Create a BTP Account - For SAP Developers or Employees
Internal SAP stakeholders should refer to the following documentation: How to create BTP Account For Internal SAP Employee, SAP AI Core Internal Documentation - For External Developers, Customers, or Partners
Follow this tutorial to set up your environment and entitlements: External Developer Setup Tutorial, SAP AI Core External Documentation - Create BTP Instance and Service Key for SAP AI Core
Follow the steps to create an instance and generate a service key for SAP AI Core:
Create Service Key and Instance - AI Core Setup Guide
Step-by-step guide to set up and get started with SAP AI Core:
AI Core Setup Tutorial - An Extended SAP AI Core service plan is required, as the Generative AI Hub is not available in the Free or Standard tiers. For more details, refer to
SAP AI Core Service Plans
-
How to create and register prompt templates in the Prompt Registry.
-
How to configure and run prompt optimization via AI Launchpad, Bruno, and the Python SDK.
-
How to monitor executions, review metrics, and save optimized prompts for reuse.
Pre-Read
Before starting this tutorial, ensure that you:
-
Understand the basics of Generative AI workflows in SAP AI Core.
-
Are familiar with creating and managing prompt templates, artifacts, and object stores
-
Have the required roles such as genai_manager or custom_evaluation.
-
Have completed the Quick Start tutorial or equivalent setup for SAP AI Core and AI Launchpad access.
Architecture Overview
-
Prompt Optimization in SAP AI Core connects the Prompt Registry, Object Store, and ML Tracking Service to form an end-to-end optimization workflow.
-
The dataset (for example, Test-Data.json) is stored in the Object Store and registered as an artifact.
-
During execution, the system uses the selected prompt template, metric, and model to evaluate multiple prompt variants.
-
Metrics are tracked in the ML Tracking Service, and both the optimized prompt and results are saved back to the registry and object store.
-
This process runs as an execution and is model-specific, ensuring the optimized prompt aligns with the target model’s behavior.

Notebook Reference
For hands-on execution and end-to-end reference, use the accompanying Prompt Optimization Notebook. It includes complete Python code examples that align with each step of this tutorial — from dataset preparation and artifact registration to configuration creation, execution, and result retrieval.

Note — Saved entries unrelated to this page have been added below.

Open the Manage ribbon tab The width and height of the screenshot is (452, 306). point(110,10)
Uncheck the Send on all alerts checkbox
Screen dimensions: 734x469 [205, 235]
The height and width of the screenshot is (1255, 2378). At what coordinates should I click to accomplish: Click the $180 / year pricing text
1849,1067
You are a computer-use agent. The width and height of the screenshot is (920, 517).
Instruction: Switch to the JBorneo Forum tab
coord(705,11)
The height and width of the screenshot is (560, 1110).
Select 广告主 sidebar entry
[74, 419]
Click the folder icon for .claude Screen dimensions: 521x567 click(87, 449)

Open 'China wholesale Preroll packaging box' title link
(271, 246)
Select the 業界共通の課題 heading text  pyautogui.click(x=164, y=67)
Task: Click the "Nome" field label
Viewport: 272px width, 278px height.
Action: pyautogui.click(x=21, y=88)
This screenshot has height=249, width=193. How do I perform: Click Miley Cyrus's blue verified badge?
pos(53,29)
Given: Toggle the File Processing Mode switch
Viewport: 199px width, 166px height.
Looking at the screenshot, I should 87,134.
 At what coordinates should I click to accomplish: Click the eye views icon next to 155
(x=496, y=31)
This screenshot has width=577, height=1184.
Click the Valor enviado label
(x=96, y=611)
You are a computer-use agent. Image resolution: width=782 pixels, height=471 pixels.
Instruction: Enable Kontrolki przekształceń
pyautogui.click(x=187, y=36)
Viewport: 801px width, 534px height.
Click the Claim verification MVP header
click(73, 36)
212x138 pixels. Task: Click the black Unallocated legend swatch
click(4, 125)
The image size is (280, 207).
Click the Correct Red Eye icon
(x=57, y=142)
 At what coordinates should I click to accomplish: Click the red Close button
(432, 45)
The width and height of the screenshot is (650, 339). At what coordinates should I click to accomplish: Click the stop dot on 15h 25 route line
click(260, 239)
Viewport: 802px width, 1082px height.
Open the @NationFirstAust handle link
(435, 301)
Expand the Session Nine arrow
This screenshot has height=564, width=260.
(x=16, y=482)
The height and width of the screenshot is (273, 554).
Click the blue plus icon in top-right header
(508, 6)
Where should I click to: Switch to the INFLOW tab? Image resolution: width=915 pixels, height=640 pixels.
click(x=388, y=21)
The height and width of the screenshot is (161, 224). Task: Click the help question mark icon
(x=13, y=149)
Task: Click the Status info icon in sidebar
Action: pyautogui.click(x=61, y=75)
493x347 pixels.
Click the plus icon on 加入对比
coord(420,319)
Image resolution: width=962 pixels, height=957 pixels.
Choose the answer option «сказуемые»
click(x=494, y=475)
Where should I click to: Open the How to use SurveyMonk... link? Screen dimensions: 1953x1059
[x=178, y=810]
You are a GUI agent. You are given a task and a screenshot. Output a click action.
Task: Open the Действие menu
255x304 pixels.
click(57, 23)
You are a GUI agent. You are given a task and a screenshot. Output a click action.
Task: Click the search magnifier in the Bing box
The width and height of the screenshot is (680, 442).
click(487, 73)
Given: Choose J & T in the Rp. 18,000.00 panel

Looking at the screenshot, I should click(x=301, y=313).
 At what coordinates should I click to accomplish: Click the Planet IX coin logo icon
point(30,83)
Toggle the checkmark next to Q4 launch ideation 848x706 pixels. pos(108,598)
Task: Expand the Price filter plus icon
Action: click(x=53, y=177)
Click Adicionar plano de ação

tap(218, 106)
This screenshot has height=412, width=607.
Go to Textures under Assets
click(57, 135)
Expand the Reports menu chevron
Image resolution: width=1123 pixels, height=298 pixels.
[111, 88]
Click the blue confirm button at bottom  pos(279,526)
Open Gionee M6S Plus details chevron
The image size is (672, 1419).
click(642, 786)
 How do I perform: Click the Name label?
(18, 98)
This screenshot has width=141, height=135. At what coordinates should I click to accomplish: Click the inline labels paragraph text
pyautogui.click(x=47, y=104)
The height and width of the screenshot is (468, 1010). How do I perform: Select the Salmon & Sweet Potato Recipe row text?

💡 Even though this tutorial provides stepwise code snippets for clarity,
the notebook contains all required imports, object initializations, and helper functions to run the flow seamlessly in one place.
To use the notebook:
-
Download and open notebook in your preferred environment (e.g., VS Code, JupyterLab).
-
Configure your environment variables such as AICORE_BASE_URL, AICORE_AUTH_TOKEN, and object store credentials .
-
Execute each cell in order to reproduce the complete prompt optimization workflow demonstrated in this tutorial.